How did we ever manage to get those rad photos on the covers of our favorite mags? Before Gopro. Before Canon or Nikon and SPL housings to put them in? How were those famous bits of silver exposed while in the oceans blue?
There was a way. That way came in this awesome little camera called the Nikonos.
The year was 1963. DaVinci’s Mona Lisa came to America; Harvey Gantt enters Clemson University in South Carolina; dealing with Cuba became illegal; Patsy Cline dies in a plane crash; and the Nikonos Calypso is born.
Now, it’s 2017 and the Nikonos camera systems have see a reconnection with photographers of all kinds as people are finding their way back to film photography. A lot of that rejuvenation has come in the way of a project. The Nikonos Project.
A few years back I was lucky enough to use a Nikonos III for a short while before passing it onto a friend who was interested in it. Now, I’ve got in my possession a beautiful Nikonos IV-A 35mm camera. A different set up than the III model but I love it in it’s own way.
What’s the difference you ask? One of the biggest ones being that it is shaped more like a camera you’re use to. The IV-A is more of a traditional rectangular shape with a hand grip,
making it much more comfortable to hold, a shutter locking switch and a nice orange shutter button. The III is squarer, has no grip and the film advancer is your shutter lever. Which is kind of cool when you think about it cause it’s all in one spot. Really though it’s personal preference.
Now the thing that I do wish the IV-A had that the III has…. Shutter speed control.
The IV-A is all automatic. I can choose the ISO speed and the aperture size through the lens, but the rest, the correct shutter speed. That’s set by the camera to make sure you’re exposure is correct. So… to me that’s a bit annoying but for a beginner surf photographer, someone that’s still concentrating on getting closer to the subject, this is a great feature. I don’t have to worry about exposure and shutter. A beautiful relief.
Another big difference that I love, love, love about the IV-A that I didn’t like on the III is…. drum rolls please…… the way you take the film out. In the III camera you’ve got to go in shore. Dry all the way off cause that lens needs to come off, opening the lens port to water and sand, while to whole body frame comes off the camera. Exposing the inards a bit. There you take the film out and put in your new roll. The IV-A replaced this and brought a traditional hinged camera back, allowing you to easily change your films without pretty much disassembling your baby.

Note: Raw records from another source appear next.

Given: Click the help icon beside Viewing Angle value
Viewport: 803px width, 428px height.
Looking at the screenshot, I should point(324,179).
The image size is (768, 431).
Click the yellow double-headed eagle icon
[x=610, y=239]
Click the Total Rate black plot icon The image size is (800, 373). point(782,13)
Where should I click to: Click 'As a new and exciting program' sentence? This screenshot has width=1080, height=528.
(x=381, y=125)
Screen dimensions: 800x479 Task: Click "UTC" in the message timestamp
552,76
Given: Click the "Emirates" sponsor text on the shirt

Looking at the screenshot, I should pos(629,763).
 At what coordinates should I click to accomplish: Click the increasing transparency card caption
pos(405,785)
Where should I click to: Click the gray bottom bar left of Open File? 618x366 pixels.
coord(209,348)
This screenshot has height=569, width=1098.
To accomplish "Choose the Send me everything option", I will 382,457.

This camera works with a few lenses that make it even more fabulous. Theres the 15mm, the 28mm, 35mm, and the close up 80mm lens. The focusing is total range focusing, the view never changing in the view finder you’ve got to really know your distances, but it’s really fun to work with and an complete asset in the water. Generally when I’m out photographing some surfing, I don’t have time to put the camera to my eye, or I’m diving under the water with just my hands up.
Raise the roof. Raise it.
So that’s it. These cameras are a lot of fun, on the land and in the water. If you can buy your own fantastic. If you want to try one first then the Nikonos Project is amazing & Brandon loans out these cameras and sends them all over the world.